Downside of festival headliner acts is that by that time they play, you’re exhausted and over it and just want to go home and have a bit of a lie down. It’s always feels like it’s once last big push to get you to the end. I don’t know if there’s a photographer out there who is feels a sense of euphoria and elation at the end of a major festival, it’s always a huge sense of relief at surviving the day and getting the hell away for some quiet time.

Metallica are massive though. I might not have seen them for 20 years or more, but they’re a band that make playing a huge stage look easy, one of the very few acts that can do that.

They play all over the stage so sometimes you find yourself waiting for someone to come over to where you’re stood. The photo pit later in the day is always a problem as the number of security increases and as they create a space between them and the barrier, it squeezes all the photographers into half the space, made even more of a squeeze as all the photographers are in the pit for the headliners and big acts.

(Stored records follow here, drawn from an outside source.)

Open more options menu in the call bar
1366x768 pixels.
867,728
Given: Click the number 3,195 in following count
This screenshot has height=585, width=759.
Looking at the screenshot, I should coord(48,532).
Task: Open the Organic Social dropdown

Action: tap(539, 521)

It’s always interesting to suddenly see all these ‘new’ photographers that you haven’t seen all day crawl out of the woodwork for the headliners.

The setlist is immense and it’s fantastic that they play Master Of Puppets as their second song, so I get a close up view from the very front while photographing the band. It’s these sort of moments that make photographing bands the real thrill it is. I stay and watch Metallica for almost 75 minutes but in the end decide to squeeze one more act in for the day with Offspring on the second stage.

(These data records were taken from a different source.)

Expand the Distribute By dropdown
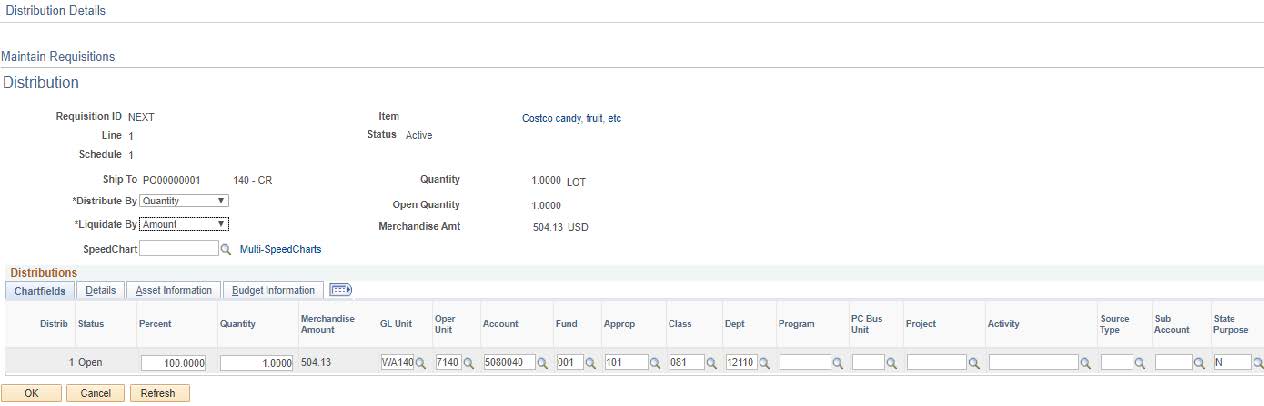Image resolution: width=1264 pixels, height=406 pixels. point(184,200)
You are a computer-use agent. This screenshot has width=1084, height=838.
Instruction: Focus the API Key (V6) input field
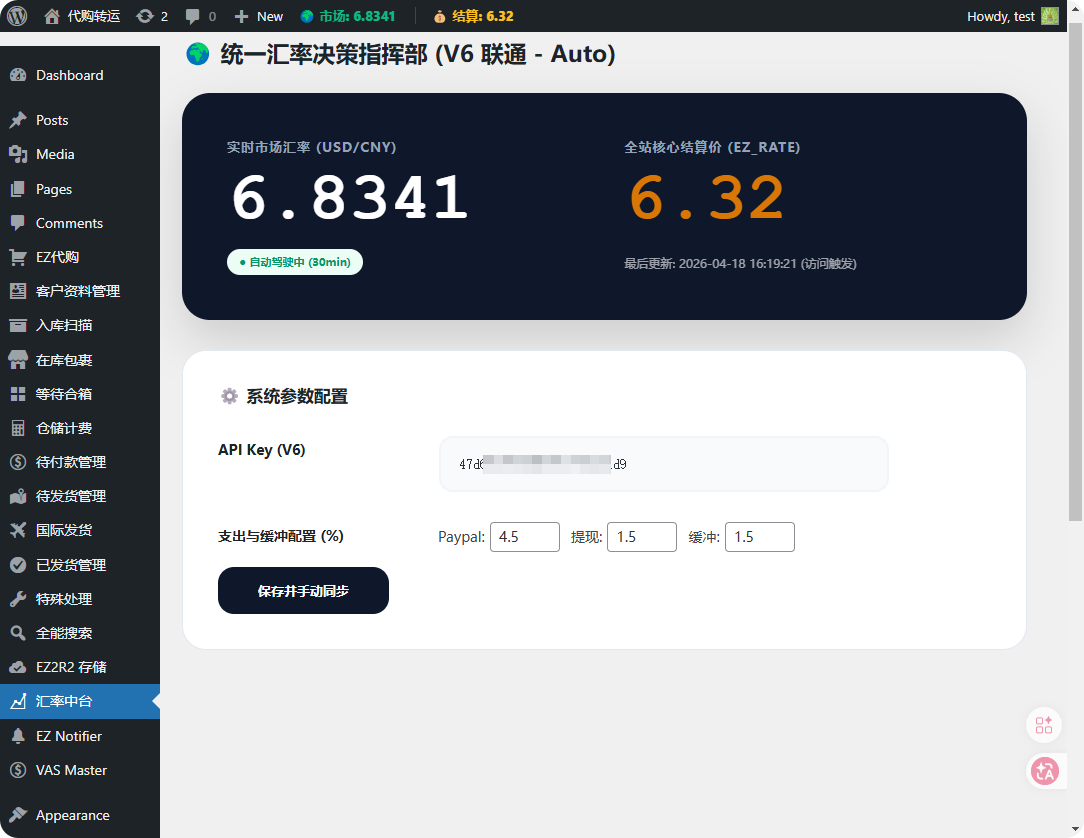(663, 464)
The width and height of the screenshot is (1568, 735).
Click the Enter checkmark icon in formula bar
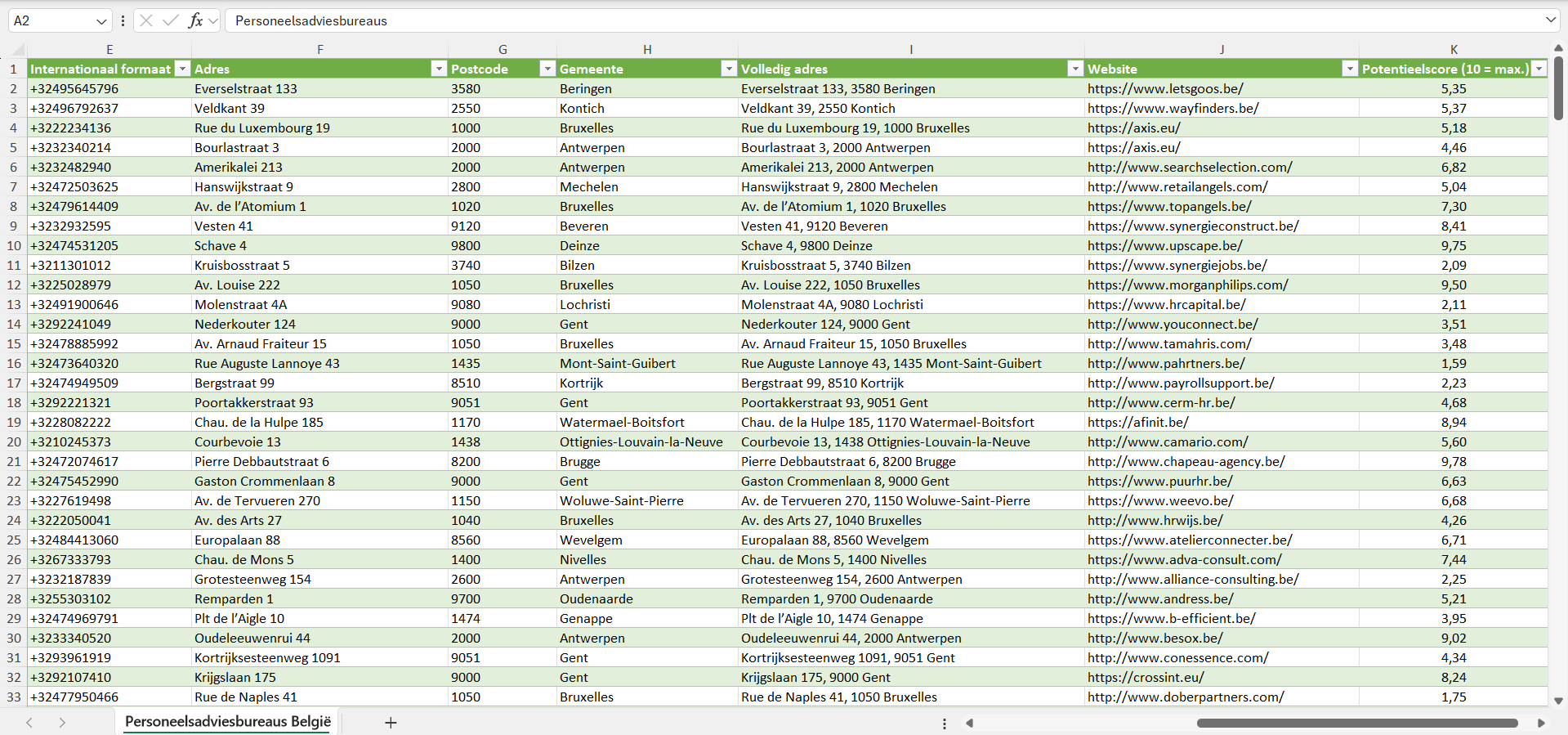[171, 20]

Bizarrely, Offspring are the only band of the whole day with a photo contract to sign up front. I don’t know why, but as I was walking up to the venue in the morning I suddenly had a nervous feeling that Metallica were going to spring a contract, but luckily that didn’t happen. As well as the contract, Offspring are also the only act to give you their own photo pass sticker, an improvement on the boring wristbands that the festival gives you.

I can’t remember if it was in the contract or just a verbal instruction but we’re told to only photograph from in front of the band are not to go out to sides of the photo pit to shoot the band. It’s funny when old rockers suddenly get precious about their looks and wanting to control the angles that they’re shot from. The annoying thing is that with such high stages, it’s really hard to get decent angles from right in front. Despite the fact Metallica are playing to a full arena a few hundred metres away, it’s amazing just how many people are here to see The Offspring. There’s become a real distinction at Soundwave between the two tribes of punk and metal, are this is clearly evident when switching between the Stage 1 and Stage 2 headliners.

I catch a bit more of Metallica afterwards but don’t stay until the end as have another show to go to, with Einstürzende Neubauten across the road at The Tivoli starting at 9:20pm. I see Metallica’s whole setlist the next morning and there is a touch of regret looking at the encores and wishing I’d gotten to see those songs played as well, but at the time the draw of air conditioning and the thought of a cold drink and a sit down was calling me across to the other side of Constance Street.

As ever, Soundwave delivers in spades, but the question asked every year is where does it go from here in getting a headline act in a world of diminishing headline acts.